* [What needs to be done]: Copy out all lines from the entries below in which "label" occurs.

[Pixel coordinate grounding data]

──────────────────────────────

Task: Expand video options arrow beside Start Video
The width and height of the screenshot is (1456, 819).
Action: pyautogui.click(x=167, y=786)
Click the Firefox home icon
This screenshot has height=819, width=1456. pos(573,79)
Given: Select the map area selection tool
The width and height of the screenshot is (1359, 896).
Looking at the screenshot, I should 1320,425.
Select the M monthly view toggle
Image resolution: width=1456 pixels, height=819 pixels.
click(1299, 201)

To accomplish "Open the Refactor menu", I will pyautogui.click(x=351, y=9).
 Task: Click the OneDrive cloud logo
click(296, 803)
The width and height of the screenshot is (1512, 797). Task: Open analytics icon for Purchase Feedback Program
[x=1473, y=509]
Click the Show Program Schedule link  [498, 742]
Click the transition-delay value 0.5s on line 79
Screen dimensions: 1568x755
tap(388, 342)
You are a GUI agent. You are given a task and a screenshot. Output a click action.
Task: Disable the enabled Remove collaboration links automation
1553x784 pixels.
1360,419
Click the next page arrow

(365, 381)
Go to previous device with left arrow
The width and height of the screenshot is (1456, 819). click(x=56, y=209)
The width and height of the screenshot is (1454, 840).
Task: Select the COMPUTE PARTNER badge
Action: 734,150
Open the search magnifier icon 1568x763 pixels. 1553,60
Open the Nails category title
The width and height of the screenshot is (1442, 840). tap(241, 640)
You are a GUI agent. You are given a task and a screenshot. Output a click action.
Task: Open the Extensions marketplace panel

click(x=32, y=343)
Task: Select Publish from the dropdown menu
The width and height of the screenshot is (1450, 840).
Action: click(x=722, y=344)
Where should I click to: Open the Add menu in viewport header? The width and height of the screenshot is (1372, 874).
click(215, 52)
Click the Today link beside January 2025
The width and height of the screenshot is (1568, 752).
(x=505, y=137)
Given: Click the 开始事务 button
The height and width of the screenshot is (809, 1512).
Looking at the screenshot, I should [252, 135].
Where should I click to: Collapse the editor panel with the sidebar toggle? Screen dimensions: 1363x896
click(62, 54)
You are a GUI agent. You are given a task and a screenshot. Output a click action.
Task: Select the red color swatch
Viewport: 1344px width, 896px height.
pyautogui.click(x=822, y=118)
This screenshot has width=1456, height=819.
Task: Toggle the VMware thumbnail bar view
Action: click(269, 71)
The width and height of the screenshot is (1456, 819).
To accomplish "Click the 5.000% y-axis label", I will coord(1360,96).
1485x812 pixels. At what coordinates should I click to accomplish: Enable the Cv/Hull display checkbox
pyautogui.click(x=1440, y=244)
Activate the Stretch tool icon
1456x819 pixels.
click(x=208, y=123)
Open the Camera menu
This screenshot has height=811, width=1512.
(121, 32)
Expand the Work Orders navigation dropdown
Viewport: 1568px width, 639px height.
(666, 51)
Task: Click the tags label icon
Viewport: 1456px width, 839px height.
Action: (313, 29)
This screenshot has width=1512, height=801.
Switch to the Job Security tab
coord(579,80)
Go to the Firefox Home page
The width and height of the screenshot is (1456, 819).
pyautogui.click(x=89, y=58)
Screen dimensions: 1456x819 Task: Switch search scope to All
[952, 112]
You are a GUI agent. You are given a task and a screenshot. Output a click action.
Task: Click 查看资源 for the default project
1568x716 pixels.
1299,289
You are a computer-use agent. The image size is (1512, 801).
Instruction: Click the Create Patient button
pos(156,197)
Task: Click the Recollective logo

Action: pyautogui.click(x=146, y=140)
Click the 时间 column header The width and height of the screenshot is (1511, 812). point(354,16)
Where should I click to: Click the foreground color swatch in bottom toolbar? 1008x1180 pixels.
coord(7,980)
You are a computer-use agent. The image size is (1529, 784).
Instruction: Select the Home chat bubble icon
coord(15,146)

──────────────────────────────

* [The completed task]:
To accomplish "Click the 5.000% y-axis label", I will coord(1360,96).
Task: Click the tags label icon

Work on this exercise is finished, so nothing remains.